Just two weeks ago, at the BrainShare event in Salt Lake City, Novell seemed to be riding high. After all, not only had the company convinced thousands of “open source” and “free software” fans to spend multi-hundreds of bucks just to attend the show but it also had those folks jumping out of their seats to give a standing ovation for the introduction of SuSE Linux Enterprise Desktop 10. I haven’t heard of that kind of reaction to a desktop operating system since Windows 95 was introduced a dozen years ago.

All that good feeling made last week’s double whammy – on both personnel and fiscal fronts – that much harder to take. As always, it seems, Novell takes you to the heights and then stands by helplessly as you’re slammed back down to earth.

The last of the major players who came to Novell with the acquisition of SuSE, Juergen Geck, former CTO of the Linux company, left Novell last week.

While it’s said his departure was “amicable,” it completes a series of departures over the past 10 months. Richard Seibt, former CEO of SuSE, left last May, SuSE channel chief Petra Heinrich resigned in July and SuSE co-founder Hubert Mantel left Novell in November, following a corporate restructuring that claimed hundreds of jobs – many of them in SuSE’s Nuremberg headquarters.

At the time, Mantel said SuSE was “no longer the company I founded”. This leaves Novell’s Linux firmly in the hands of Nat Friedman, vice president of Linux desktop engineering, and Miguel de Icaza, vice president for developer technologies, both of whom came to Novell from Ximian. And while both are well respected in the open source community, there is some resentment lingering among the SuSE faithful.

The other bad news was Red Hat’s announcement of its fourth quarter and year-end financials which showed, again, that not only is Red Hat the leader in Linux revenue and profit, but that it is running rings around Novell in that regard.

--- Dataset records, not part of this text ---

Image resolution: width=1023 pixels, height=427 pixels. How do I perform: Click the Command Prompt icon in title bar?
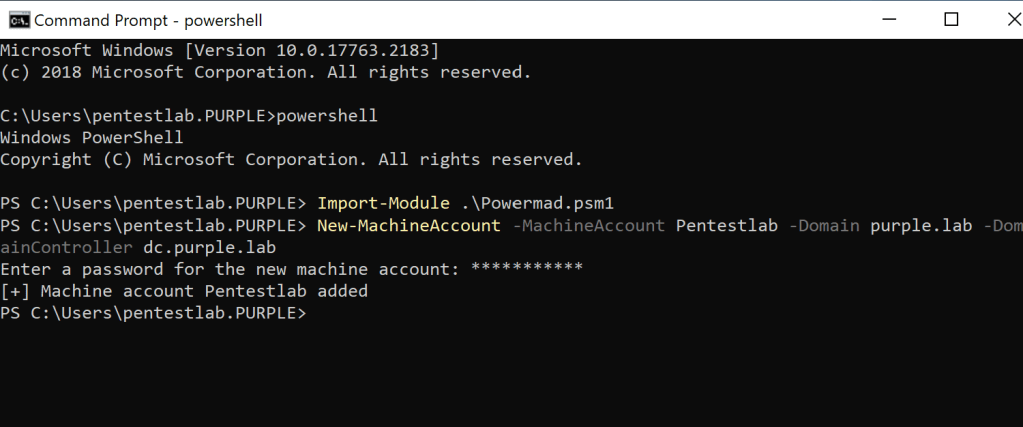tap(16, 19)
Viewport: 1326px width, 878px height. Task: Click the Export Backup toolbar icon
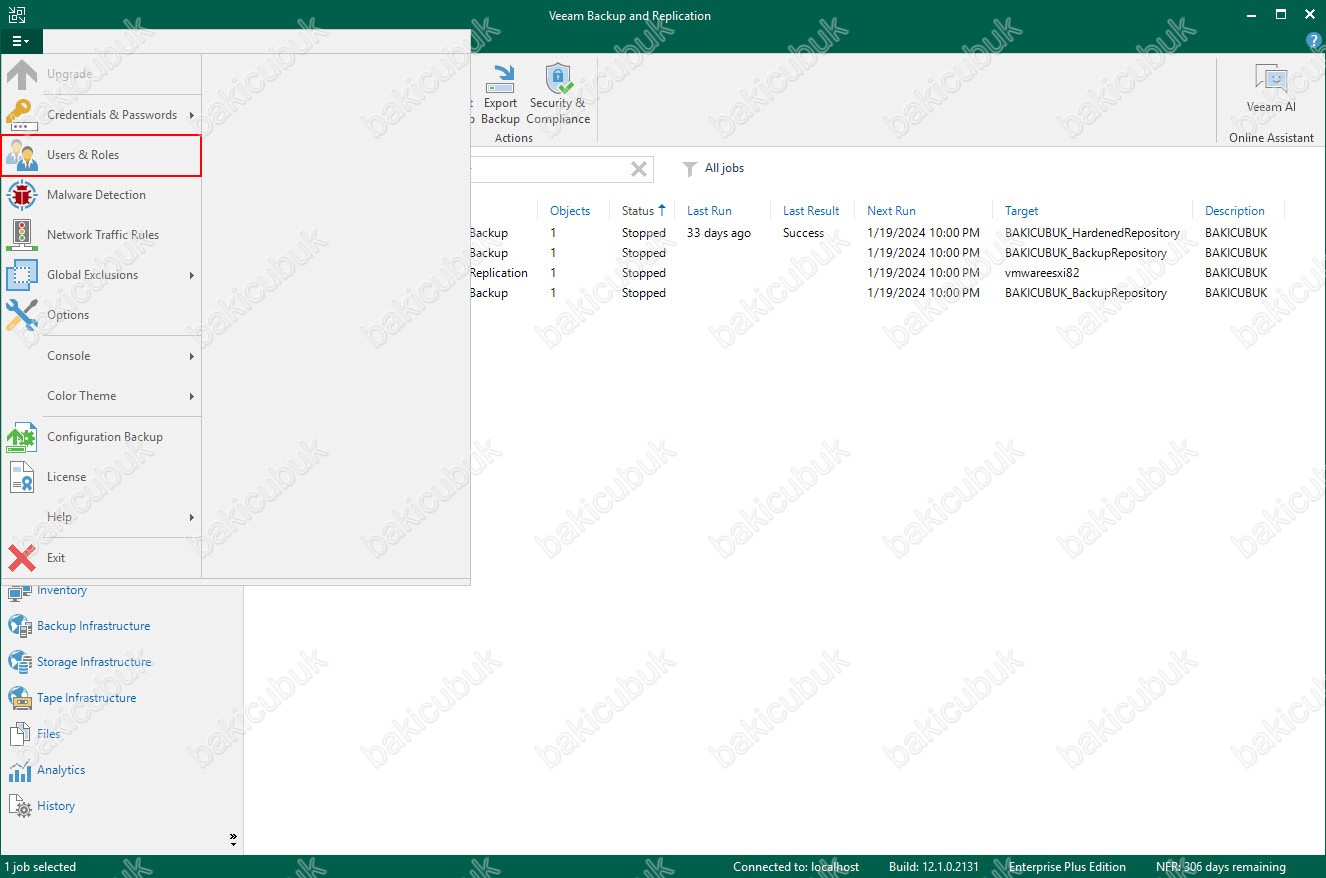tap(501, 79)
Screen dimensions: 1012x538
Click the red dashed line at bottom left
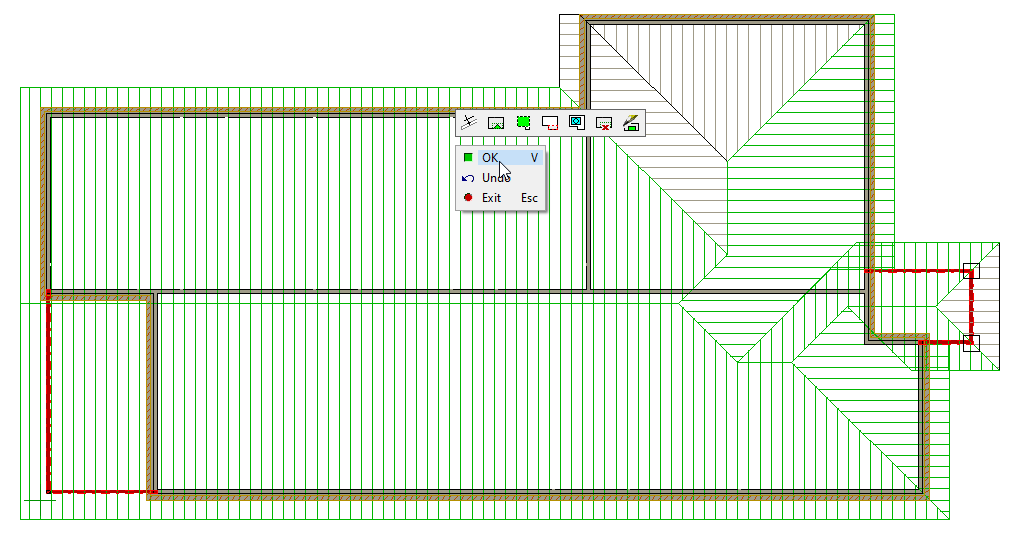point(98,492)
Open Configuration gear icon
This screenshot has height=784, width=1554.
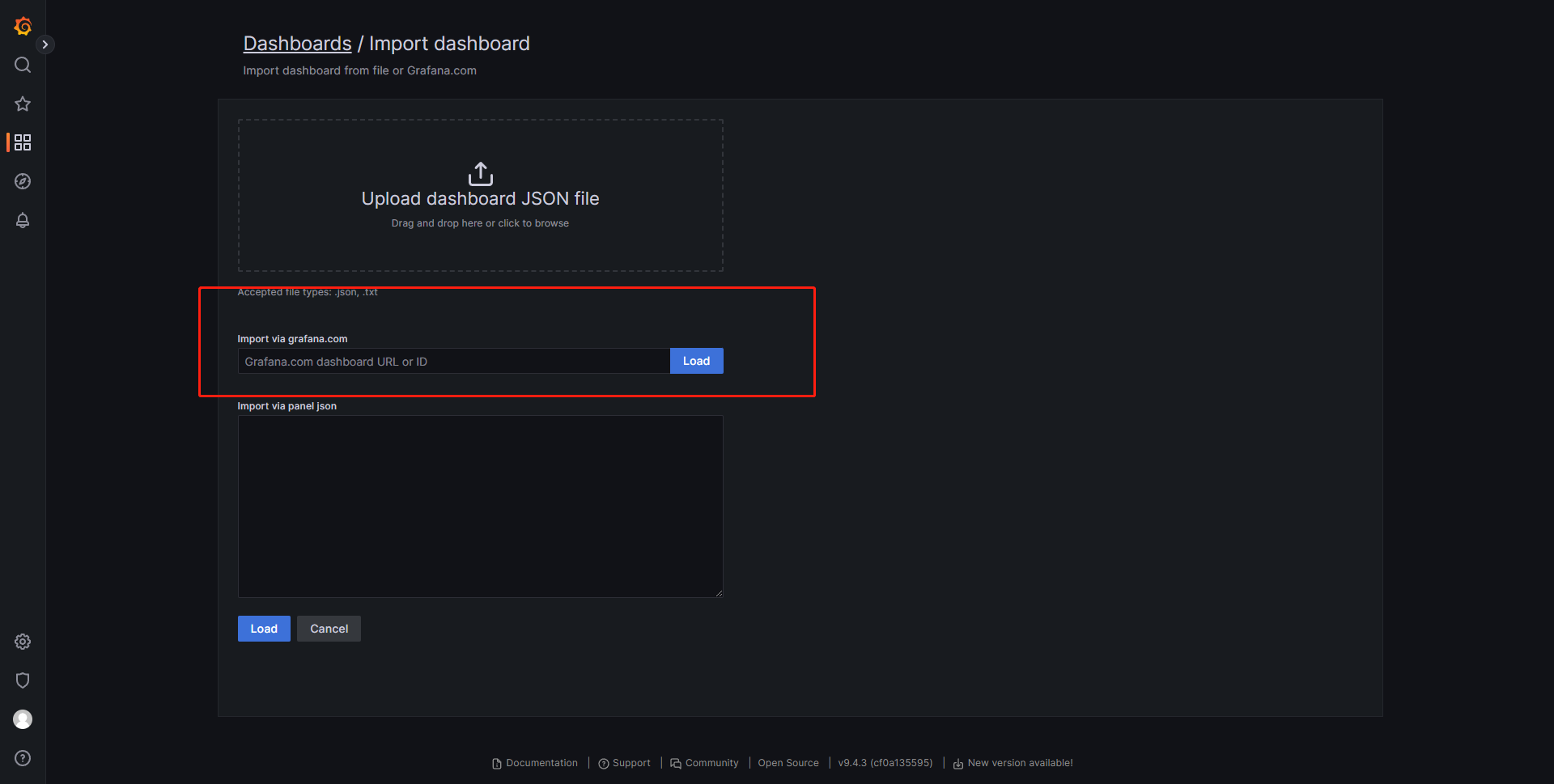tap(23, 642)
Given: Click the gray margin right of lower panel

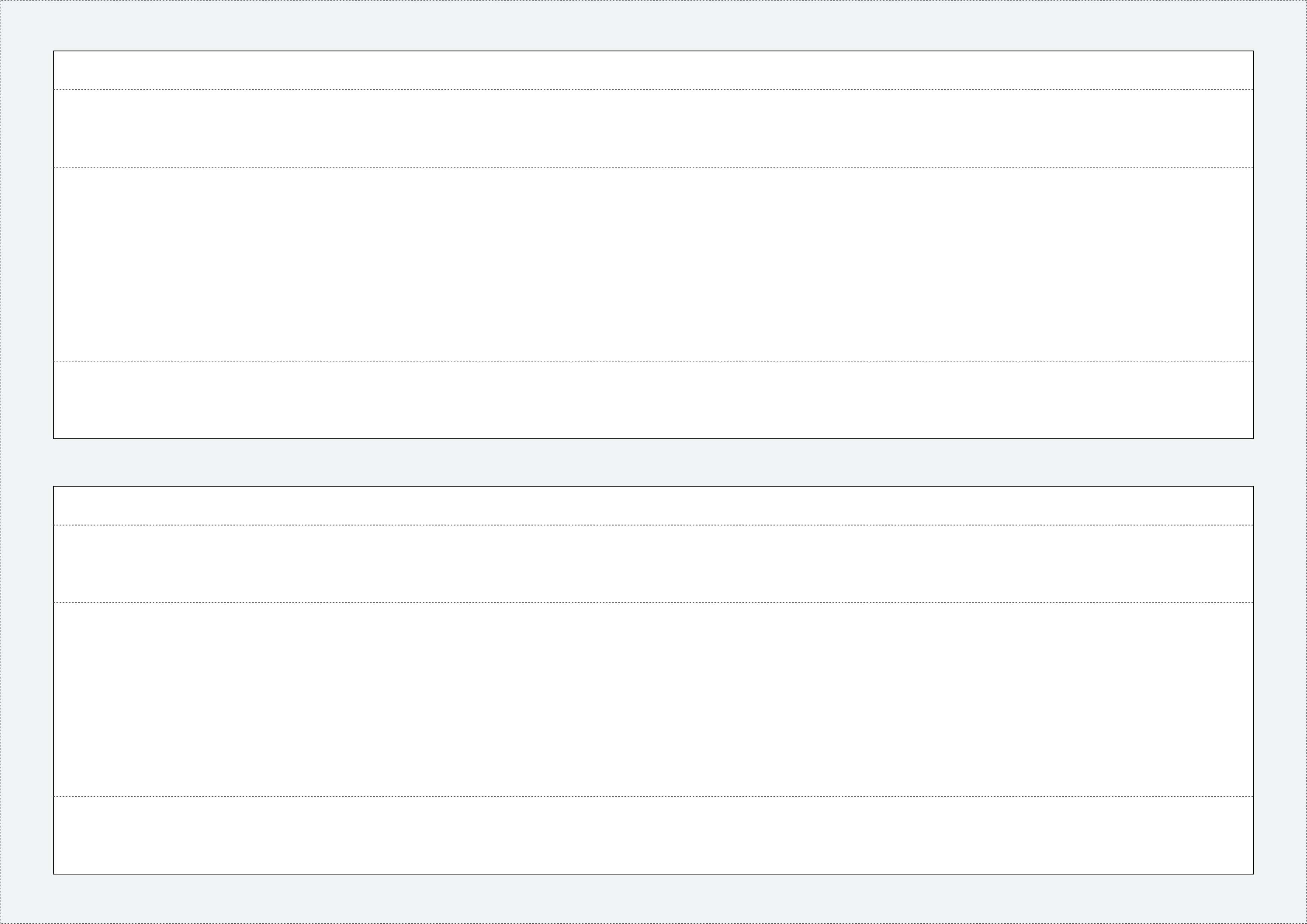Looking at the screenshot, I should pos(1280,680).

Red Hat reported quarterly revenue of $78.7 million with a net income of $27 million. In contrast, Novell’s recently announced first quarter results (approximately the same time period as Red Hat’s fourth quarter) showed Linux-related revenue of $56 million with net income a measly $2 million. It appears that Red Hat has discovered how to generate revenue from Linux, something Novell is still searching for. Profitability is something else, though. It’s a combination of the costs associated with generating that revenue as well as the costs associated with the almost constant turmoil and restructuring that appears to be the order of the day at Novell recently. Maybe the Novell braintrust in Waltham can turn this around – but we aren’t seeing many signs of it just yet.